Levothyroxine, a synthetic form of the thyroid hormone thyroxine (T4), was introduced into clinical practice in the mid-20th century, with widespread medical use beginning in the 1950s. It is primarily used to treat hypothyroidism by restoring normal thyroid hormone levels and supporting normal metabolism, growth, and development. Levothyroxine became a cornerstone of thyroid hormone replacement therapy due to its effectiveness, long half-life, and once-daily dosing convenience. Its clinical use is characterized by careful dose individualization based on thyroid-stimulating hormone (TSH) levels, since both under- and over-replacement can lead to significant health effects.
BRAND NAMES
Common brand names of levothyroxine include:
MECHANISM OF ACTION
Levothyroxine is a synthetic form of the thyroid hormone T4 that is converted in the body to the active hormone T3. T3 binds to nuclear receptors in cells and regulates gene expression, increasing metabolism and restoring normal thyroid function in hypothyroidism.
PHARMACOKINETICS
Absorption
Levothyroxine is absorbed mainly in the small intestine, especially the jejunum and ileum, after oral administration.
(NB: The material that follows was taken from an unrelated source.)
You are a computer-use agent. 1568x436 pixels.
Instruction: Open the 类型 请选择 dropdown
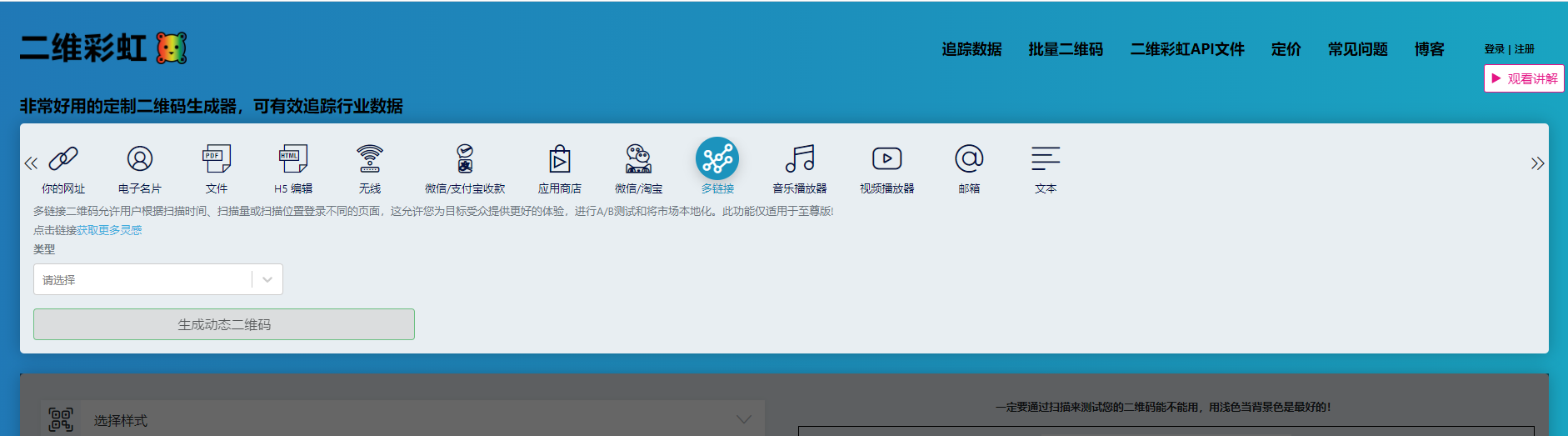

Its absorption is variable (about 60–80%) and can be affected by food, calcium, iron, antacids, and certain medications, so it is usually recommended to take it on an empty stomach for consistent effect.
Distribution
Levothyroxine has a large volume of distribution, approximately 10–20 L/kg, reflecting extensive uptake into body tissues and strong binding to plasma proteins such as thyroxine-binding globulin (TBG), transthyretin, and albumin.
Metabolism
Levothyroxine is primarily metabolized in peripheral tissues such as the liver, kidneys, and muscles through deiodination, where it is converted into the active hormone triiodothyronine (T3) and inactive metabolites (reverse T3 and other iodothyronines). It also undergoes minor metabolism via conjugation in the liver, followed by biliary excretion and enterohepatic recycling.
Elimination
Levothyroxine is eliminated mainly through metabolism in the liver and kidneys, with its metabolites excreted in urine and bile. It has a long half-life of about 6–7 days, which supports once-daily dosing and stable hormone levels.
PHARMACODYNAMICS
Levothyroxine acts as a replacement for endogenous thyroxine (T4). After conversion to triiodothyronine (T3), it binds to nuclear thyroid hormone receptors and regulates gene transcription. This increases basal metabolic rate, oxygen consumption, and carbohydrate, fat, and protein metabolism, while also supporting normal growth, development, and cardiovascular function.
ADMINISTRATION
Levothyroxine is administered orally once daily, preferably on an empty stomach, about 30–60 minutes before breakfast to ensure consistent absorption. It is also available in intravenous form for emergency situations such as severe hypothyroidism or myxedema coma. Dosing is individualized based on age, weight, and thyroid-stimulating hormone (TSH) levels.
DOSAGE AND STRENGTH
Levothyroxine is available in multiple oral strengths to allow precise dose adjustment. Common tablet strengths range from 25 mcg to 300 mcg, including 25, 50, 75, 88, 100, 112, 125, 137, 150, 175, 200, and 300 mcg. Initial dosing is individualized based on age, weight, and severity of hypothyroidism, with regular adjustment guided by thyroid-stimulating hormone (TSH) levels.
DRUG INTERACTIONS
Levothyroxine interacts with several drugs that can reduce its absorption or alter its effect. Calcium, iron, and antacids can decrease absorption, while drugs like rifampicin and phenytoin may increase its metabolism. Regular monitoring of TSH levels is needed when it is used with interacting medications.
FOOD INTERACTIONS
Levothyroxine absorption can be reduced by certain foods, especially those high in fiber, soy products, coffee, and calcium-fortified foods. For this reason, it is usually recommended to take it on an empty stomach with water and wait 30–60 minutes before eating to ensure consistent and effective absorption.
CONTRAINDICATIONS
Levothyroxine is contraindicated in patients with untreated thyrotoxicosis or uncorrected adrenal insufficiency, as it can worsen these conditions. It should also be used cautiously in individuals with acute myocardial infarction or significant cardiovascular disease, since it may increase cardiac workload and oxygen demand.
SIDE EFFECTS
Palpitations
Anxiety
Insomnia
Weight loss
Heat intolerance
Tremors
OVER DOSE
Symptoms of hyperthyroidism (tachycardia, palpitations, anxiety)
Tremors and nervousness
Heat intolerance and sweating
Weight loss
Chest pain or arrhythmias (including atrial fibrillation)
Headache and insomnia
TOXICITY
Levothyroxine toxicity results from excessive thyroid hormone levels and causes symptoms like rapid heart rate, tremors, anxiety, heat intolerance, and weight loss. In severe cases, it may lead to arrhythmias and chest pain. Treatment involves dose reduction or discontinuation and supportive care.